What needs to be done:
Return every line from the listing where the word "will" occurs.

Data excerpts:
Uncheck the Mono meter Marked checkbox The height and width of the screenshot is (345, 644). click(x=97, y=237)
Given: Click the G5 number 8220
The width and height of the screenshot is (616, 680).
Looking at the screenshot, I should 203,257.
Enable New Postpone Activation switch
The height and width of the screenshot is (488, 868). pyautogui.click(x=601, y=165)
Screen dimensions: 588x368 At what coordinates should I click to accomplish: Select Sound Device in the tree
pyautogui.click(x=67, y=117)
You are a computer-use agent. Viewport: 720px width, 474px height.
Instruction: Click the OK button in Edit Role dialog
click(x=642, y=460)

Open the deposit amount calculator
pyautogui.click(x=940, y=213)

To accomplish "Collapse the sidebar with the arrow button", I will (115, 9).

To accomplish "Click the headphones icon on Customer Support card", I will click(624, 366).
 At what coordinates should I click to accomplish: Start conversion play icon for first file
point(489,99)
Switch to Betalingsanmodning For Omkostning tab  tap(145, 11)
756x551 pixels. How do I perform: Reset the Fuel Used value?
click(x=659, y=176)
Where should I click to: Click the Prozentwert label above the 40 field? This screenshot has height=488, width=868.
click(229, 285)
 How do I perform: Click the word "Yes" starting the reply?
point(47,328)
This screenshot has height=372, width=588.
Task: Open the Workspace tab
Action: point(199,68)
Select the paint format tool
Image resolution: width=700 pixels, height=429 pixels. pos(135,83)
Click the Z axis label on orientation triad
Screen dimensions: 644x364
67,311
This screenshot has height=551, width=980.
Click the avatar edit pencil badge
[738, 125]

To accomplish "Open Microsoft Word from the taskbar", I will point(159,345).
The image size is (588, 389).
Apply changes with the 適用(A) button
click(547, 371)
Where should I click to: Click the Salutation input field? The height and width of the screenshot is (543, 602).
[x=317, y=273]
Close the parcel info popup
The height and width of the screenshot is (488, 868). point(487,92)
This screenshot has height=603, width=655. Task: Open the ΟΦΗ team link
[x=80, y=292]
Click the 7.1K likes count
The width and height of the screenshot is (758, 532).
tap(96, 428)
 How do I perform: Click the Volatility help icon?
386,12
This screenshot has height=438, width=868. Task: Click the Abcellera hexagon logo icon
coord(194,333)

Final answer:
To accomplish "Collapse the sidebar with the arrow button", I will (115, 9).
To accomplish "Click the headphones icon on Customer Support card", I will click(624, 366).
To accomplish "Open Microsoft Word from the taskbar", I will point(159,345).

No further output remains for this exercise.